- [Coordinate data for items]:
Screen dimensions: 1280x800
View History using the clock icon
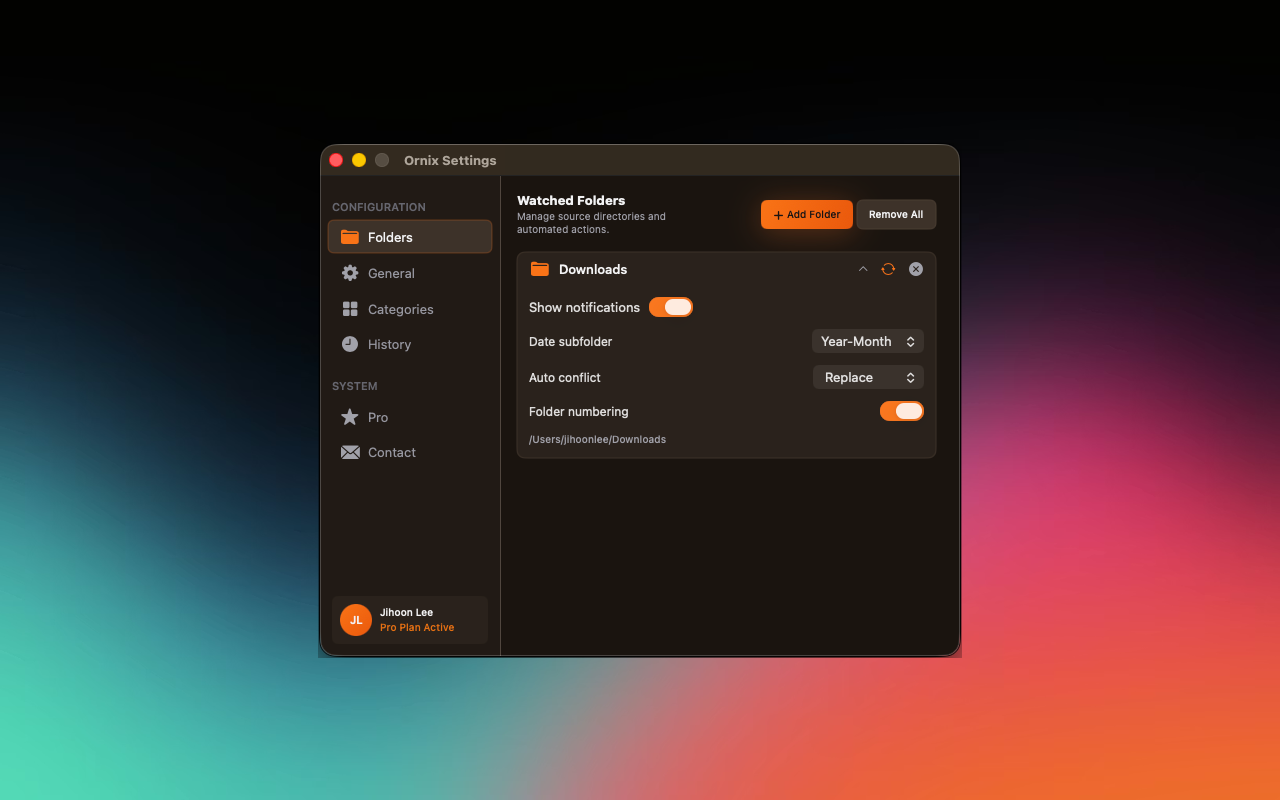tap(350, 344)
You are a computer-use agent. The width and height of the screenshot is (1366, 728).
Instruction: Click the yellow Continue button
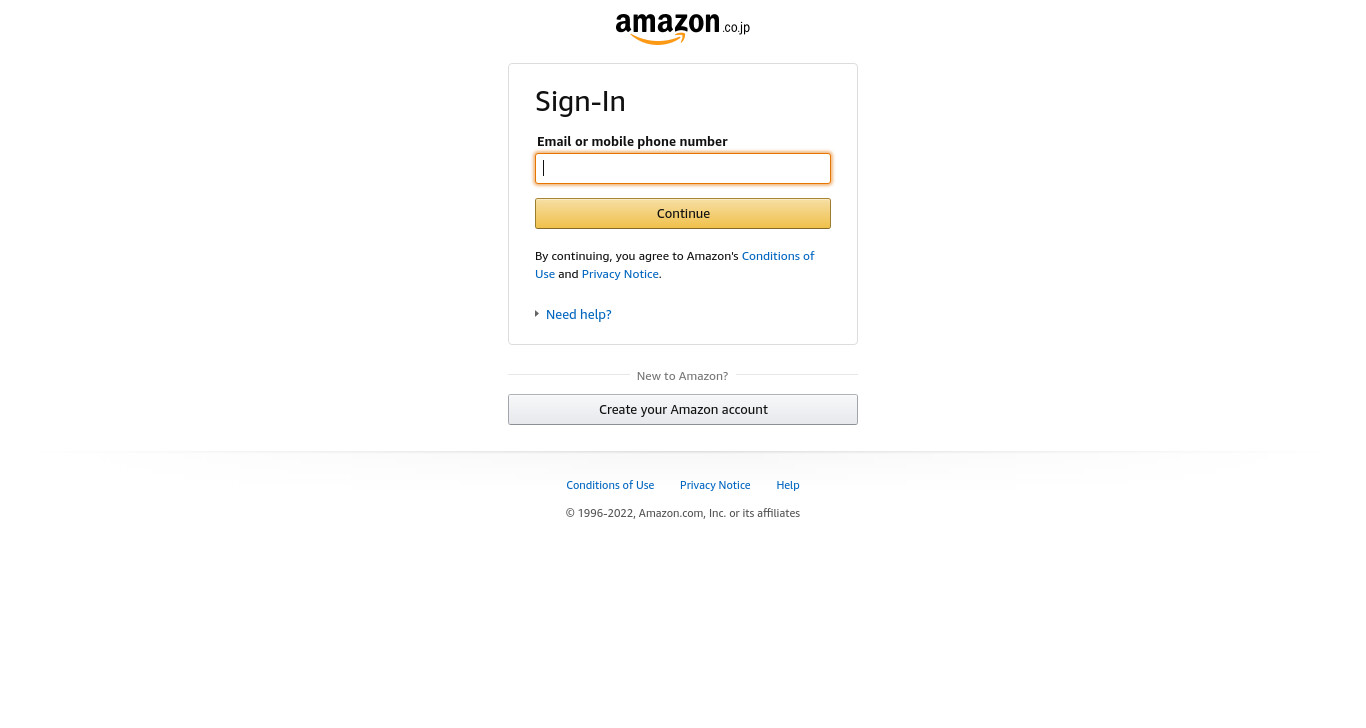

- [TO BE DONE]:
Reproduce the lines above word for word, starting at the line that contains "You are a computer-use" and continuing through the end of the items. Omit the pictures from your output.

- [OUTPUT BELOW]:
You are a computer-use agent. The width and height of the screenshot is (1366, 728).
Instruction: Click the yellow Continue button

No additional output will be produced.